Thursday, April 9, 2009

Blogs08 Collection Released

We are pleased to announce that the Blogs08 collection is now ready for distribution. As announced before, Blogs08 is one order of magnitude bigger than Blogs06, and samples the blogosphere from January 2008 to February 2009. The uncompressed permalink size is approx 1.3TB, while including feeds, this amounts to over 2TB of data. As usual, the data is shipped compressed on a SATA hard drive.

The distribution mechanism will be the same as for Blogs06. There is specific information about the size of the collection here, while the instructions for obtaining the collection are here.
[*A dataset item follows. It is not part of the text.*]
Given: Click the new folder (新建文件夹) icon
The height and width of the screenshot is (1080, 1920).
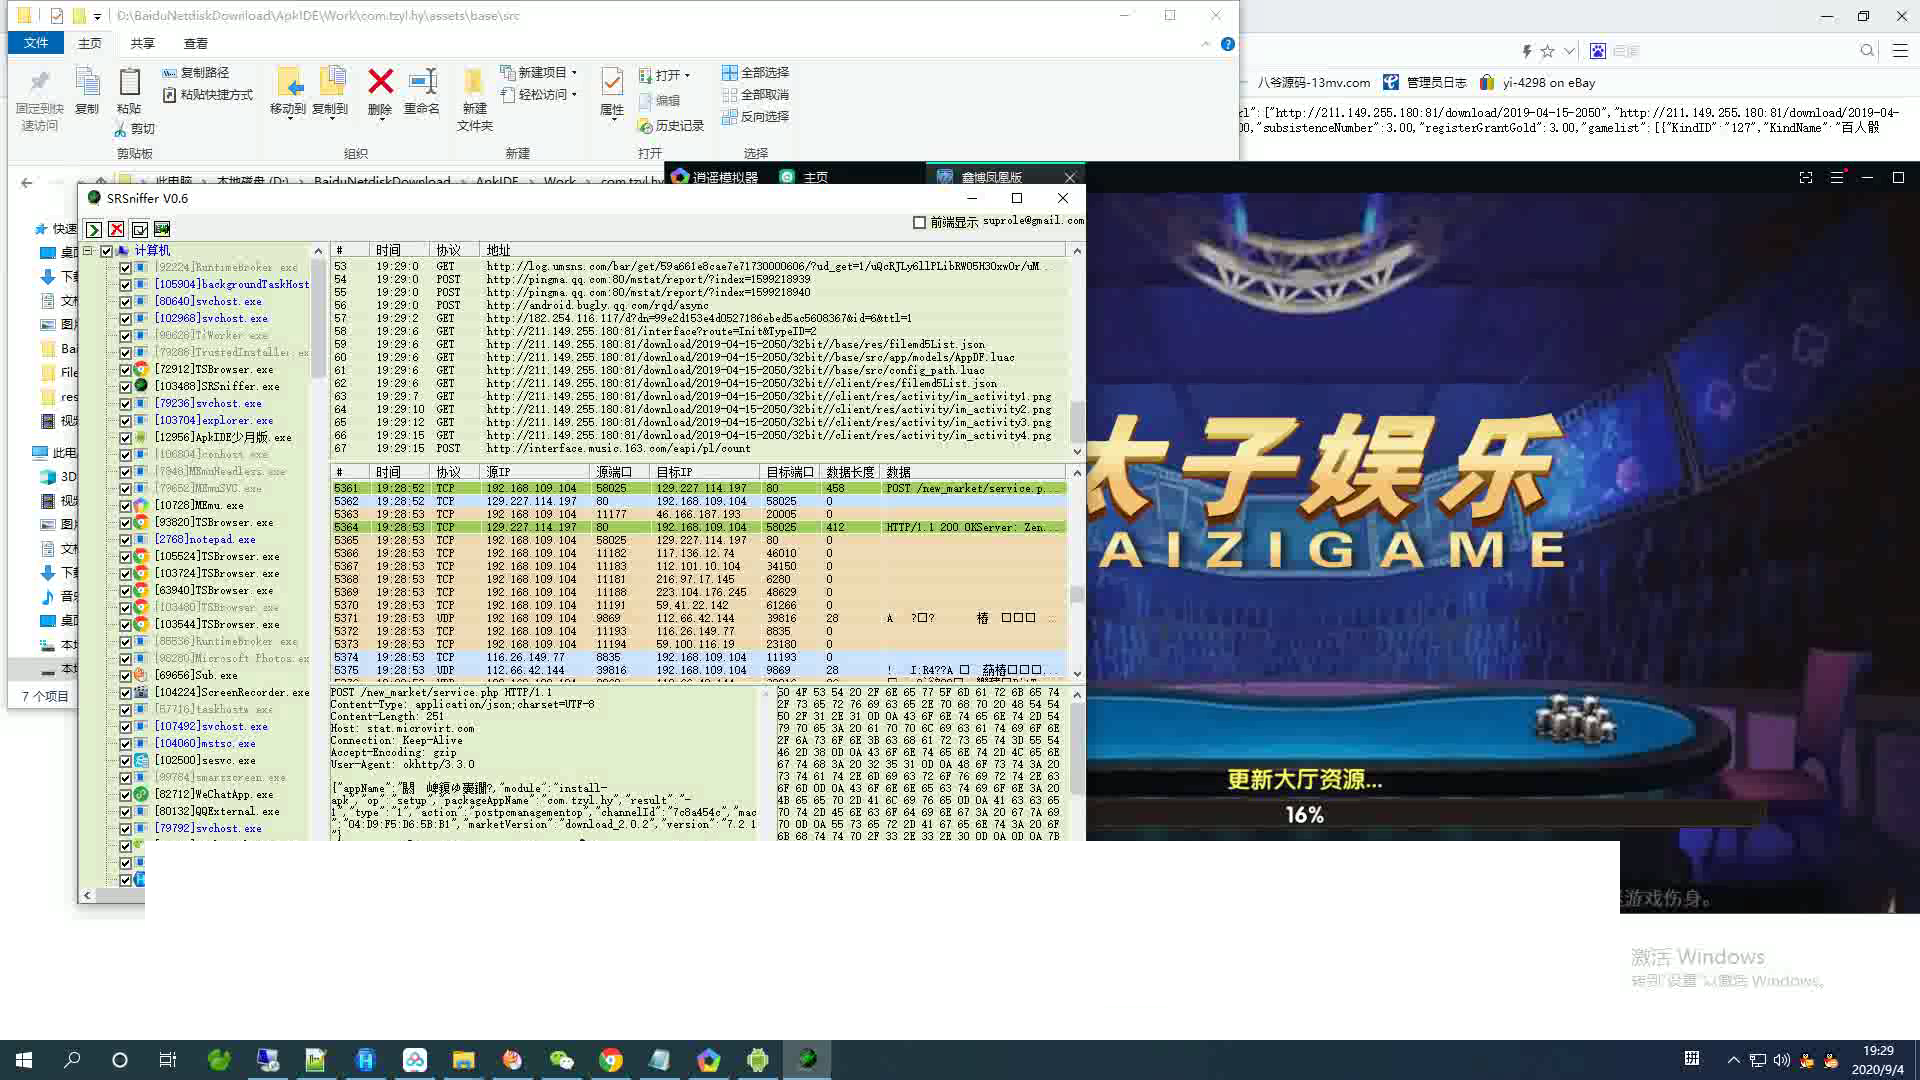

If you intend on participating in the TREC 2009 Blog track, please start working on the paperwork right away, so that you can get the collection as soon as possible. Due to the larger size of the collection, we will operate a queuing system for shipping the data. Moreover, if you haven't done so already, respond to the TREC 2009 Call for Participation.

Blog track co-ordinators are finalising the guidelines for this year's tasks and will continue to update the TREC Blog wiki, the TREC blog track mailing list and this blog.

2 comments:

jeff.dalton said...

Thanks to everyone there for your hard work putting this together!

Iadh Ounis said...

Thanks Jeff! Much appreciated.
The main person to thank is Craig who put a lot of efforts and work to wrap up the collection.
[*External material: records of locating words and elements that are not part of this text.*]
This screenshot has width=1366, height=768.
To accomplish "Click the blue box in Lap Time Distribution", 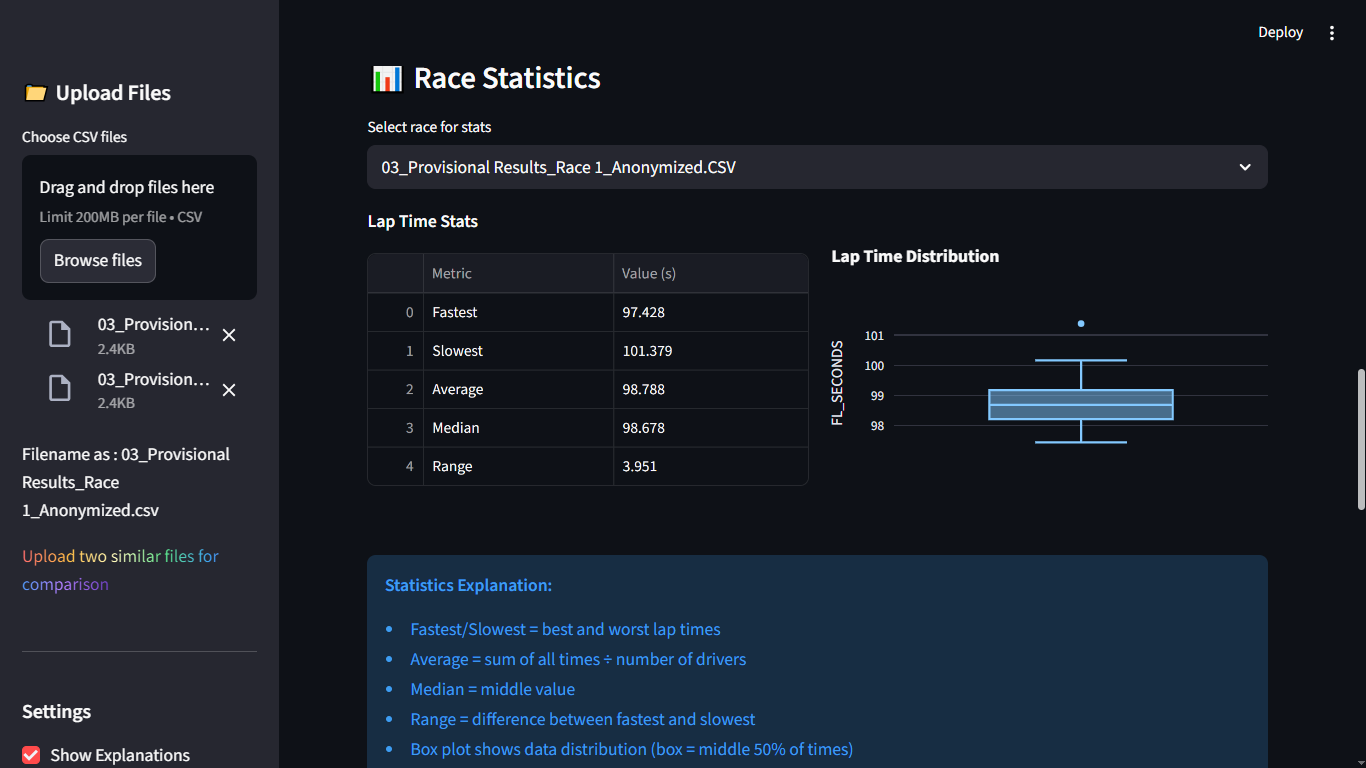I will 1081,404.
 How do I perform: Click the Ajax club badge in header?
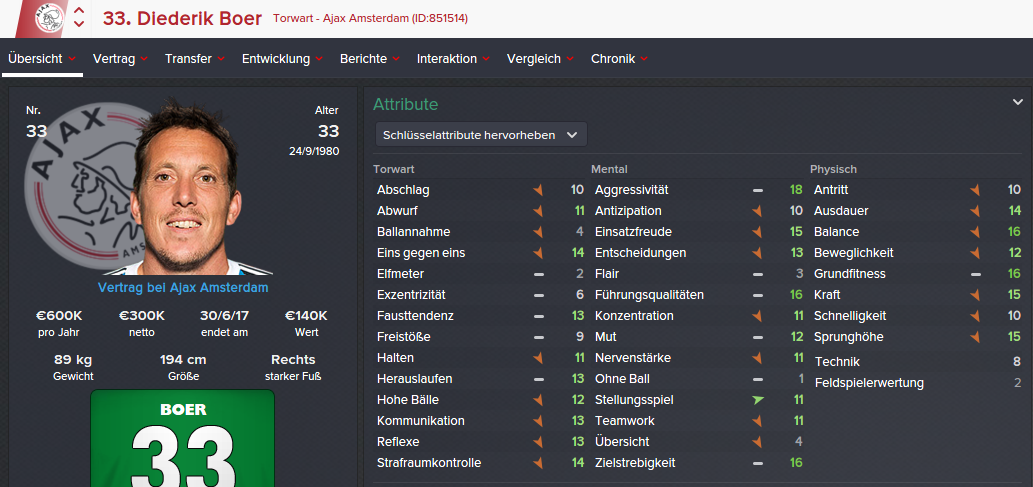click(47, 19)
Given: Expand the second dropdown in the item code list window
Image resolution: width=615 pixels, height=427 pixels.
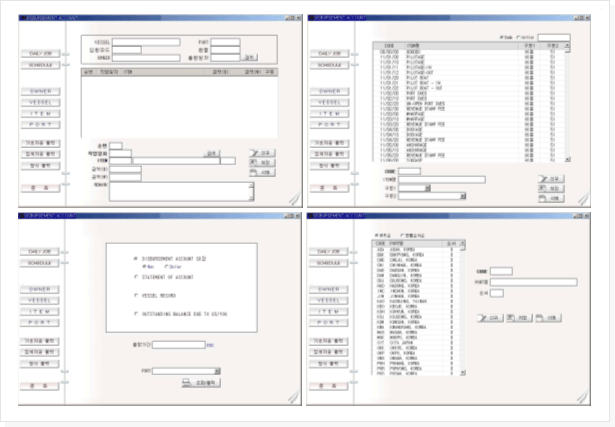Looking at the screenshot, I should [x=461, y=197].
Due to the scale of the collection, and some complex issues, the building process was much more time-consuming, and required more work and resources than expected.

However, we are very pleased with the outcome and the characteristics of the new collection. We believe that it will allow some great research to be done.

Hope to see you and some of the UMass folks participating in the blog track this year!